I recently got an information packet in the mail from an organization that does cleft repairs for free across the globe. They do incredible work. They change lives. And I will support their work for as long as I can. And, yet, there was something so very hard for me as I read through their information about clefts.
“Shunned from society”
“Believed to be cursed”
“Unable to speak”
“Unable to eat”
“Not allowed to attend school”
“A lifetime of emotional pain”
I read those words and many more with my beautiful daughter on my lap. Words that are true. Words that describe what many children and adults around the world with un-repaired clefts know as a way of life. I can’t explain how strange that was…to read those words with my silly, happy, sweet daughter in my arms. Right now she doesn’t know her lip was created any differently. She is full of joy and life. She is surrounded by love. She is celebrated. She is adored. She is cherished beyond words.

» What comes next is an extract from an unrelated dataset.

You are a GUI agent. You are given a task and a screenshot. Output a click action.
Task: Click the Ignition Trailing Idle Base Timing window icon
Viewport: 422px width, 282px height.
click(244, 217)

There are an estimated 150,000+ babies born each year with a cleft lip or palate. Because of poverty, most are unable to have surgical repairs and they face great hardship and pain. It breaks my heart.
What shatters my heart the most is that so much of their pain is because of how others view their cleft, not the actual cleft itself.
Right now I am celebrating and rejoicing in my daughter. I will soak in every single sweet clefty smile I can get before surgery in January. And when the day comes that I have to kiss her sweet lips one last time before a doctor changes them, I will bawl like a baby. And then I will walk in gratitude that we have the means to provide surgery for our daughter because in my head I know that is best for her. I just wish I my heart felt the same. Bittersweet….gloriously made.